Não é à toa que o fascínio pelo oriente e por culturas mais ligadas à Terra e à natureza, com os seus métodos e técnicas, sejam as opções que se encontram cada vez mais disseminadas e acessíveis.
Hoje, muitas dessas técnicas e métodos são cada vez mais fusões e recriações de diferentes partes do mundo, disponíveis para um crescente número de pessoas. A ligação que tínhamos já não nos serve (pelo menos não da mesma forma). E é mesmo necessário que criemos novas abordagens, pois copiar directamente de uma cultura é criar algo artificial, desconectado do meio ambiente, sem profundidade de imagem, colado, plástico, oco e sem conexão, nem interior, nem exterior.
Existem muitos símbolos e muitos arquétipos, tantos quanto há seres humanos. Precisamos fazer uma arqueologia pessoal e colectiva daquilo que ressoa em nós, para que haja diálogo com o inconsciente, para que venha à luz um pouco mais da ponta do iceberg. Precisamos descobrir e redescobrir os símbolos do inconsciente colectivo ocidental, encontrar os nossos arquétipos colectivos e pessoais, redescobrir os nossos deuses e mitos, os nossos heróis; e reinventar uma forma de comunicar com eles.

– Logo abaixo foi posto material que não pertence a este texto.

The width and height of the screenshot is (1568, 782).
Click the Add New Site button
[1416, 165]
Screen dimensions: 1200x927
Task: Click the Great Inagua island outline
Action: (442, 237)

Reconectemos com o ritual, com o sagrado, mas de uma forma que faça sentido, que fale uma linguagem, que comunique com todo o potencial que temos dentro de nós e que nos desperte do sono, que nos acorde para o universo que existe dentro de nós.
Encontremos de novo os nossos ritos, sem preconceitos, sem fundamentalismos, sem ficar presos à ideia mental de como deve ser isto ou aquilo.
O ocidental tem o mega desafio, de redescobrir-se na sua ligação com o sagrado, procurar a chave, procurar as chaves, que abrem a porta para o interior, para que possa preencher a sua vida com a magia da descoberta de quem é realmente, dos seus sonhos; para que cada um de nós resgate a luz que nos conecta com o universo.
Para que possamos levantar os olhos do chão, levantar a cabeça para o céu, com os pés na terra, de acordo com a nossa natureza, como parte do todo, conscientes da vida que pulsa dentro de nós… inteiros, dentro de nós… para que nos lembremos do que nos faz viver a vida de forma reverente, irreverente, realizada, feliz.